- _Aim of the exercise_: Count the lines below that contain the string "Task" and reply with the number alone.

- _Stored data_:
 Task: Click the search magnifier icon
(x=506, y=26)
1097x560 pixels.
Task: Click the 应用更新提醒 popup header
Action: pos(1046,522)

- _Output for this exercise_: 2